上述本发明实施例中的一个或多个技术方案具有如下优点:本发明实施例先进行实景三维建模,生成三维实景,再对三维实景的实时视频流进行智能识别,最后对三维实景内的跟踪目标进行跟踪,将包含有场景的动态信息的实时视频流植入场景的三维模型,实现了在重建出的三维模型中展示动态信息的功能;根据智能识别的结果在场景的三维实景内对跟踪目标进行跟踪,通过融合三维模型和实时视频流的三维实景提供了3D实景追踪画面,能给予用户身临其境的沉浸式感受,更加真实。
附图说明
图1为本发明实施例提供的基于实景建模与智能识别的目标跟踪方法流程图;
图2为本发明实施例提供的基于实景建模与智能识别的目标跟踪系统一种结构框图;
图3为本发明实施例提供的基于实景建模与智能识别的目标跟踪系统另一种结构框图。
具体实施方式
以下将结合实施例和附图对本发明的构思、具体结构及产生的技术效果进行清楚、完整的描述,以充分地理解本发明的目的、方案和效果。

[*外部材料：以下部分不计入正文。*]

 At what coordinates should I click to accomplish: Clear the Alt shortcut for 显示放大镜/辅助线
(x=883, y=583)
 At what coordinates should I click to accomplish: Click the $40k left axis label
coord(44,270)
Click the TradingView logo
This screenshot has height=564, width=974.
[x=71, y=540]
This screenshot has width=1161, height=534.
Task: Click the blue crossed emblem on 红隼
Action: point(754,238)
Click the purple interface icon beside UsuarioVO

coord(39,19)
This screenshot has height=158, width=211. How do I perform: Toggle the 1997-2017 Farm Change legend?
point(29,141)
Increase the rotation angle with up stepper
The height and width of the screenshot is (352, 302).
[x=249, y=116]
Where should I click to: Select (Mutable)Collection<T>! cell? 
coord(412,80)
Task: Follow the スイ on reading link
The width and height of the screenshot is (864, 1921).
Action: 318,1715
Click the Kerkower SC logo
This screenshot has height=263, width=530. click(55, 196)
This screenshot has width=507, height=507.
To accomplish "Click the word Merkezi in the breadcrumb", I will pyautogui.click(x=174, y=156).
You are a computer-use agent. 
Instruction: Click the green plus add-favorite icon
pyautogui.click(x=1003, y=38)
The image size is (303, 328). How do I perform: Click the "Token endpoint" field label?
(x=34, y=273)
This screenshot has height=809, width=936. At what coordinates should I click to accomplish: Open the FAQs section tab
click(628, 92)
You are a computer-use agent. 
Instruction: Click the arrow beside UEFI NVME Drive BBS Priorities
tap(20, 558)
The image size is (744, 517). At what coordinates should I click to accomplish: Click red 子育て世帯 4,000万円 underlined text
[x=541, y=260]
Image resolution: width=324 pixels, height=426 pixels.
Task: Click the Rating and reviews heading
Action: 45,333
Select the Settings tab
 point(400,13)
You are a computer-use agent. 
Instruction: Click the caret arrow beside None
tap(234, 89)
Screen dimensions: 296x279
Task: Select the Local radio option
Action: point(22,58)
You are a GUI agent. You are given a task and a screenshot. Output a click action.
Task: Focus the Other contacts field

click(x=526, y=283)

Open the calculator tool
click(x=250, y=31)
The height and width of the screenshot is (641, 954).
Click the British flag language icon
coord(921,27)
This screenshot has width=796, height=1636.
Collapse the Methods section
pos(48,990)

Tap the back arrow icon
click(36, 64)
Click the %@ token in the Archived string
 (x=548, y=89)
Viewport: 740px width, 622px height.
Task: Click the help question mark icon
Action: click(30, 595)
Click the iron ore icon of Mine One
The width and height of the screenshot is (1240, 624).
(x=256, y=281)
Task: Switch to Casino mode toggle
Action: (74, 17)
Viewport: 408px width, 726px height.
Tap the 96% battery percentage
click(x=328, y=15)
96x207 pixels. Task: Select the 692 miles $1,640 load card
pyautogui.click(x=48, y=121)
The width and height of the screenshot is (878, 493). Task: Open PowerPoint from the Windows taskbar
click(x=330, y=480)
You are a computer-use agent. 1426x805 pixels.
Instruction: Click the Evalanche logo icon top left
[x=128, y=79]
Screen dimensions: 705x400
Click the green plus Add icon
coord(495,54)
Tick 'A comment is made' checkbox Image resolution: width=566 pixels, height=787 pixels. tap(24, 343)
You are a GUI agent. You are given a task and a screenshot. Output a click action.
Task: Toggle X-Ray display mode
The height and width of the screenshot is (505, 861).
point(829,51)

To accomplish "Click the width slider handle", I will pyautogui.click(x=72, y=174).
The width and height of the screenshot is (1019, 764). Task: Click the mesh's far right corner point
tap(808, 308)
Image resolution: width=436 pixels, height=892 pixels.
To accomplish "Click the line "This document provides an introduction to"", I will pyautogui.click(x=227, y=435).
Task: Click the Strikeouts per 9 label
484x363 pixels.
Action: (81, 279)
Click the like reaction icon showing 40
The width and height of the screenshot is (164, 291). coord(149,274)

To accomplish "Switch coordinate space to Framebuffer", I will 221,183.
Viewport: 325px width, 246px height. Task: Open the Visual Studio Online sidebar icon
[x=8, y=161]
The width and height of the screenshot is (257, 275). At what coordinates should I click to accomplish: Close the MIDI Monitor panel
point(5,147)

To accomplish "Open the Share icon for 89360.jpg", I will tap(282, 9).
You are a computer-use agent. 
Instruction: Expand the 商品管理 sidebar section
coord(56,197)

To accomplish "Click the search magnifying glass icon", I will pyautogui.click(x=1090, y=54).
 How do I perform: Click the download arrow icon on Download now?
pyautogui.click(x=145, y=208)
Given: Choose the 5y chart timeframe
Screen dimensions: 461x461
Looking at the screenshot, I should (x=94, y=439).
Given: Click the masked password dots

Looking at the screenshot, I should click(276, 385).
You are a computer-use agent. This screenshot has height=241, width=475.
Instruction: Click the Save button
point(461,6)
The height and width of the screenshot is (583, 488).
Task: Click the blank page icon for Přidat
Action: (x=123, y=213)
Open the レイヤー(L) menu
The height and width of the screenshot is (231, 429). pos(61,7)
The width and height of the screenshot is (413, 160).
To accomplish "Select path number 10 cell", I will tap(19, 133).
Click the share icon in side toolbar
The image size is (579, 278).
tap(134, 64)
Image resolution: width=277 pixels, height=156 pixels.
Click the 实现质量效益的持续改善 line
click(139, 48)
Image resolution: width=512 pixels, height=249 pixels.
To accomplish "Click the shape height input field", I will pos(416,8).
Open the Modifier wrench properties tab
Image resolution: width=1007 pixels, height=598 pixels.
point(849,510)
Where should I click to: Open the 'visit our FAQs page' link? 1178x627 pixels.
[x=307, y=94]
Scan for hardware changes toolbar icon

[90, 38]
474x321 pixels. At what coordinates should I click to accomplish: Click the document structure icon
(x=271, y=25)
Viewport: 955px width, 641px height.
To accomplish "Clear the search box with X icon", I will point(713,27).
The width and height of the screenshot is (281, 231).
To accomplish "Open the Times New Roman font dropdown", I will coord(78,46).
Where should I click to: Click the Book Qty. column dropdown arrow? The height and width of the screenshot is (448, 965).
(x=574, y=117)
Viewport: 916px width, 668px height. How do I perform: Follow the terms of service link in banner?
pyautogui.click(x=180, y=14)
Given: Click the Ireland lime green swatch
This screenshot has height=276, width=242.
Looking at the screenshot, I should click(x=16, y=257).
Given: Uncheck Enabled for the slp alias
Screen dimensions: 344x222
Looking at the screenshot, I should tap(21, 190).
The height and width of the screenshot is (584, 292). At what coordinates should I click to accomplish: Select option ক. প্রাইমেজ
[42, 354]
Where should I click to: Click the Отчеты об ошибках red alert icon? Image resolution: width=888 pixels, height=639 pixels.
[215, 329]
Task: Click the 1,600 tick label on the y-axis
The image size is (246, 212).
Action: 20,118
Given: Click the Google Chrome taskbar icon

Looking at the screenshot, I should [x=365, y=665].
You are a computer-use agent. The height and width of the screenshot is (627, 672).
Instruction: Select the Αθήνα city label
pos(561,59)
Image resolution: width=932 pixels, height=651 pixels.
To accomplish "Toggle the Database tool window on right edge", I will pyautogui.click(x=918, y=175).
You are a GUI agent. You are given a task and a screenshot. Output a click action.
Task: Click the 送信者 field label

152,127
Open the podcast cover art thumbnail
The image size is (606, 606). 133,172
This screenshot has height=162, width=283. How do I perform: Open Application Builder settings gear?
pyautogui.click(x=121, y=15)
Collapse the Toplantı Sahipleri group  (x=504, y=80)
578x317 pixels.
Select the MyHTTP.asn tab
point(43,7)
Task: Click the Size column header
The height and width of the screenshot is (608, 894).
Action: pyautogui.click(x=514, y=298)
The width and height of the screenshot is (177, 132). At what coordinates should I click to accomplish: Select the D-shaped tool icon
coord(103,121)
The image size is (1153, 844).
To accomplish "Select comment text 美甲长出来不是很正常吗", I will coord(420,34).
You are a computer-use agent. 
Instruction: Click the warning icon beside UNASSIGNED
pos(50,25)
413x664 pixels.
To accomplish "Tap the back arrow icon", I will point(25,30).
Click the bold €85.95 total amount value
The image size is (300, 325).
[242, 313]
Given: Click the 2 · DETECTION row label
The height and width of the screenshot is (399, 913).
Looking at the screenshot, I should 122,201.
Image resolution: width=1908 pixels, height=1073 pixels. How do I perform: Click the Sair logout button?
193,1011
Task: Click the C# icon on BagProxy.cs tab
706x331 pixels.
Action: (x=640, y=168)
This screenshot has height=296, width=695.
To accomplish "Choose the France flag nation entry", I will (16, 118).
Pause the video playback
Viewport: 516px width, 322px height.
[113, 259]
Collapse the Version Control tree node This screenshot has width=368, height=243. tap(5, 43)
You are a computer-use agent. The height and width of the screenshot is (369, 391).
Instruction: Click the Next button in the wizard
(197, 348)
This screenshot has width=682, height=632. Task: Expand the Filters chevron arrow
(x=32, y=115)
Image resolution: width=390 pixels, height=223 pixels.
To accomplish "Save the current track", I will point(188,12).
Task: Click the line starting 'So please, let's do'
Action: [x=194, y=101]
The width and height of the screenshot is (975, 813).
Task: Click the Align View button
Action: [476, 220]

需要说明的是,如无特殊说明,当某一特征被称为“固定”、“连接”在另一个特征,它可以直接固定、连接在另一个特征上,也可以间接地固定、连接在另一个特征上。此外,本公开中所使用的上、下、左、右等描述仅仅是相对于附图中本公开各组成部分的相互位置关系来说的。在本公开中所使用的单数形式的“一种”、“所述”和“该”也旨在包括多数形式,除非上下文清楚地表示其他含义。此外,除非另有定义,本文所使用的所有的技术和科学术语与本技术领域的技术人员通常理解的含义相同。本文说明书中所使用的术语只是为了描述具体的实施例,而不是为了限制本发明。本文所使用的术语“和/或”包括一个或多个相关的所列项目的任意的组合。
应当理解,尽管在本公开可能采用术语第一、第二、第三等来描述各种元件,但这些元件不应限于这些术语。这些术语仅用来将同一类型的元件彼此区分开。例如,在不脱离本公开范围的情况下,第一元件也可以被称为第二元件,类似地,第二元件也可以被称为第一元件。本文所提供的任何以及所有实例或示例性语言(“例如”、“如”等)的使用仅意图更好地说明本发明的实施例,并且除非另外要求,否则不会对本发明的范围施加限制。
参照图1,本发明实施例提供了一种基于实景建模与智能识别的目标跟踪方法,包括以下步骤:
S100、获取场景的三维数据和场景的实时视频流并进行实景三维建模,得到场景的三维实景,所述场景的三维实景在场景的三维模型内展示场景的实时视频流;
具体地,本实施例的场景可以是某个城市、某个园区、某个建筑物等场景。场景的三维数据可以是二维的图像、场景的点云数据等,其可通过各手动或自动的扫描设备(如相机、自动扫描机器人等)来采集。
场景的实时视频流可以通过CCTV、摄像头等视频采集装置来获取。
S101、对场景的三维实景进行智能识别,所述智能识别包括对场景的三维模型进行分割与智能识别以及对场景的实时视频流进行智能识别;
具体地,本实施例对场景的三维模型进行分割与智能识别这一过程,可包括以下实现步骤:
S10100、从场景的三维模型获取点云数据;
由于场景的三维模型是由多个点云(点的集合)组成的,故其可以在生成场景的三维模型后提供对应的点云数据,以便于后续的分割与智能识别。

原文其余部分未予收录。